Aerial Station, La Paz

thesis project at the angewandte, Studio Lynn, 2015

 

 

The project is an aerial transportation hub that pulls functions across multi-leveled loops above the city. This new civic building features an interwoven three dimensional streetscape that is blending interior with exterior and provides framed views to the city beyond. It endeavors to negotiate the scale of the hub with the fine grain urban fabric of the city.

The site of the project is located at the edge of a slope between the two densely inhabited cities of La Paz and El Alto in Bolivia. The cities have a height difference of 500 meters and were poorly connected, so cable cars were implemented to improve public transport and to reduce the economic and social divide that has occurred. The site is a strategically important infrastructural node for the both of the cities.

The project consists of not only transport facilities but features additional program that is stimulating a central void within the proposal. This includes an enclosed volume that is framing the central space and contains a public library which is also part of the university located at the next cable car station.

The central void is the nexus of the project. This void is animated by infrastructure.

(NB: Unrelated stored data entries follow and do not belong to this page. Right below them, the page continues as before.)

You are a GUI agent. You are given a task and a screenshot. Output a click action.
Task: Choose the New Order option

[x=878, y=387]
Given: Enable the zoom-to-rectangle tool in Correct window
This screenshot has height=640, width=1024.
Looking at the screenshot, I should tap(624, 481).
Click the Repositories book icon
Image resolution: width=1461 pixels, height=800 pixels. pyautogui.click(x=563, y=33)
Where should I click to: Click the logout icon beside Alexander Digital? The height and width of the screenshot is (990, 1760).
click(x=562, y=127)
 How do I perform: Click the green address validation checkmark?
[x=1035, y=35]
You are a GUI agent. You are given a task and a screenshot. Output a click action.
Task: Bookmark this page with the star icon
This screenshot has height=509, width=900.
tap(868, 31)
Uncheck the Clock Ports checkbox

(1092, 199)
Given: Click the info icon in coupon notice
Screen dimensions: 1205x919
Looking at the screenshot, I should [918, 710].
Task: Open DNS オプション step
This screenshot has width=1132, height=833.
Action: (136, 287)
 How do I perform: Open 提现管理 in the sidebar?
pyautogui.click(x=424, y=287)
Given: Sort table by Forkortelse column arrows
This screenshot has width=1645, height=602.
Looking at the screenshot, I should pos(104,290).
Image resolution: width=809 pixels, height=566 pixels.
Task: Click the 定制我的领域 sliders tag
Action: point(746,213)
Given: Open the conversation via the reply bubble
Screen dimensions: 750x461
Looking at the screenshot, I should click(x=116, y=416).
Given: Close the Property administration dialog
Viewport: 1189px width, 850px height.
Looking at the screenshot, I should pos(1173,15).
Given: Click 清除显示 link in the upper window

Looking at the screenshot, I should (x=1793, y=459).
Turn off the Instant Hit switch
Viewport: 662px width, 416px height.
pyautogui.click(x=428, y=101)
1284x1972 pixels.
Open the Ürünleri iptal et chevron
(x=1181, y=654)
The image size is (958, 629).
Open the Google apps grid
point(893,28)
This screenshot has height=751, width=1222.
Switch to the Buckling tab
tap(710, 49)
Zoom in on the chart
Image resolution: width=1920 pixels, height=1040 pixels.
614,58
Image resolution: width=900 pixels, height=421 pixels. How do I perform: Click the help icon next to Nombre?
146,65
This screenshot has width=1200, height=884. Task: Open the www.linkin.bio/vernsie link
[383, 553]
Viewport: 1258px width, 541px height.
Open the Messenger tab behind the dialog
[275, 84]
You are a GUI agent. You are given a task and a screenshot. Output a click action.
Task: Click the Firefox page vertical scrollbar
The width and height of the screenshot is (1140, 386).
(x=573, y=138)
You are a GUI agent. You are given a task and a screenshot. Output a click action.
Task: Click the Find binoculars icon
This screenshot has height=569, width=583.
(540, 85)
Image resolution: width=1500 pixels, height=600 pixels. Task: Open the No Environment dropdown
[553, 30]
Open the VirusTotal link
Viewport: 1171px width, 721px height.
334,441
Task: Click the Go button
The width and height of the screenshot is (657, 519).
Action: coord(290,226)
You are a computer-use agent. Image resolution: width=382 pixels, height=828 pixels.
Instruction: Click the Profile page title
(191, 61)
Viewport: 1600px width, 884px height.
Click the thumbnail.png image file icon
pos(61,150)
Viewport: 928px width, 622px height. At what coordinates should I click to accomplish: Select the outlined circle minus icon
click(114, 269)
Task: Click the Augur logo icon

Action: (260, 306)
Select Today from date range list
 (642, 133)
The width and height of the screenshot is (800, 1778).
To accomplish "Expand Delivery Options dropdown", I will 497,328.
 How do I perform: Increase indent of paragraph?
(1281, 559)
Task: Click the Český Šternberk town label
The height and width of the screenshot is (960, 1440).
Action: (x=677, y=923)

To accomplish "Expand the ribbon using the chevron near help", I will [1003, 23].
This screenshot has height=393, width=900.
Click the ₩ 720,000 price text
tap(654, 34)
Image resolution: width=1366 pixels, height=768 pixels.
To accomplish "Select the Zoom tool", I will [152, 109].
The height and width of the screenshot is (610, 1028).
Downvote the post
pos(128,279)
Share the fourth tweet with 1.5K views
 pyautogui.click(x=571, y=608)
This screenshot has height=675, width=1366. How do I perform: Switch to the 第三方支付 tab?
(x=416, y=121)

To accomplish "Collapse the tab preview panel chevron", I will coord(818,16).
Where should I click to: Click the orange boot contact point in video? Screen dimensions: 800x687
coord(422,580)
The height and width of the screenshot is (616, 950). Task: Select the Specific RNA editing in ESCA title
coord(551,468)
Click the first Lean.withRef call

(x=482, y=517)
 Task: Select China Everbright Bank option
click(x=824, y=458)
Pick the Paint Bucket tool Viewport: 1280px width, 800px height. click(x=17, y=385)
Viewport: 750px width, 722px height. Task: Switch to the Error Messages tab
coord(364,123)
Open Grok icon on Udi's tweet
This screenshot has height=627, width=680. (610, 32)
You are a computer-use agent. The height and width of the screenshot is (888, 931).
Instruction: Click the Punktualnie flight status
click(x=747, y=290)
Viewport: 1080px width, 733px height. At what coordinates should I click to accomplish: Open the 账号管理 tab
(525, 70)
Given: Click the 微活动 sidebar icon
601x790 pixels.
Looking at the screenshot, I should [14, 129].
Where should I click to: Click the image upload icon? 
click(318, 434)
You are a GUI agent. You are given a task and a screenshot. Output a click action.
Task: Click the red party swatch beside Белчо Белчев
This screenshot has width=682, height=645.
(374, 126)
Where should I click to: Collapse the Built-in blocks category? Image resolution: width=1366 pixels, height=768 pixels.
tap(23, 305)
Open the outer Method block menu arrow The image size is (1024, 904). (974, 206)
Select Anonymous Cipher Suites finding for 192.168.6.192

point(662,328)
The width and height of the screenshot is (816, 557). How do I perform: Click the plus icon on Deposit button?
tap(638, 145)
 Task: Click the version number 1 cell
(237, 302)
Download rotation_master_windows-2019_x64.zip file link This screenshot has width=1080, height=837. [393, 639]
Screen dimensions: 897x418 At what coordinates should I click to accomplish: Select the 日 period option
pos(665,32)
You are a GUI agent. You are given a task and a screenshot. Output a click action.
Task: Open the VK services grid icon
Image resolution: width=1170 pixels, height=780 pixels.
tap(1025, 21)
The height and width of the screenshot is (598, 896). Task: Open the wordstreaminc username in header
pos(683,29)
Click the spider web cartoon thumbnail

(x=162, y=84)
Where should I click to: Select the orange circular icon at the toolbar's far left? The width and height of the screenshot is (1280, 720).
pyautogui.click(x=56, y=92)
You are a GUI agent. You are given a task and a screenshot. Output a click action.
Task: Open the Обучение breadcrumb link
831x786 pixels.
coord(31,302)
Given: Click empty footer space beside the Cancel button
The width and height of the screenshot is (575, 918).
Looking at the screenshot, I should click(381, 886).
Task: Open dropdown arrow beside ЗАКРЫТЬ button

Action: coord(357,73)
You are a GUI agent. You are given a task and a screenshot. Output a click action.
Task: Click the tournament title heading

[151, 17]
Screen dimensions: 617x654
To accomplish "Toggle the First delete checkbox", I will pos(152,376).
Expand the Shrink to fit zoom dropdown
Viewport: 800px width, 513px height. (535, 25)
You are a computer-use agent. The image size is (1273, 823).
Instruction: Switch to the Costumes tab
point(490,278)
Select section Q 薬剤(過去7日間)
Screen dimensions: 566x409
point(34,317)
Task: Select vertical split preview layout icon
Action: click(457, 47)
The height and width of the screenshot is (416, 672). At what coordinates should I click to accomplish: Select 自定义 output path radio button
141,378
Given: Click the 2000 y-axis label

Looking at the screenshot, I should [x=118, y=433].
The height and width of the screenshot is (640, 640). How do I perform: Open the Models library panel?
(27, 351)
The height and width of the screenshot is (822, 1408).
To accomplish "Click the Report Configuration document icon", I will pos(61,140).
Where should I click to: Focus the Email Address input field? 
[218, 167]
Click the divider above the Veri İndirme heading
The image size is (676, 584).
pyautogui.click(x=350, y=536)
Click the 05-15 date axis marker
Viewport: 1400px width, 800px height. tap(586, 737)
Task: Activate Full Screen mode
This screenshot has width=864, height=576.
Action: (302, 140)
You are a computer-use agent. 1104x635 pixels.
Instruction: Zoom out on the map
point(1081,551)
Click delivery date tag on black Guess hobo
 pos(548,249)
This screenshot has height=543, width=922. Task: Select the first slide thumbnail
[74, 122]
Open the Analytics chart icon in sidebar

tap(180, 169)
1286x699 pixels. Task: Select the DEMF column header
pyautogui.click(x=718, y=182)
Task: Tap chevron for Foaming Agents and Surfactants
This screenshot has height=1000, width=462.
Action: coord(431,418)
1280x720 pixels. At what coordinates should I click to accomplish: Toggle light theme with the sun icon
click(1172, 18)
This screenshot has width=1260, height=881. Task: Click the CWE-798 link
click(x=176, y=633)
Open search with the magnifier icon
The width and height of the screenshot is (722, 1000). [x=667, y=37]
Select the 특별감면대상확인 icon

It integrates bus services, the existing cable car network and its planned extension which spread out in different directions and are interweaving the aerial transport with the transport on the ground.

Conventionally stations are traditionally horizontal or if they contain multiple levels, they are concealed. Compared to this model of a station, the project exposes these levels to create a full experience of this three dimensional space. The spatial experience is created by the use of giant loops which connect the platforms distributed in this space and work like an three dimensional streetscape. They provide continuous circulation and constant view connections to the city beyond and the other platforms.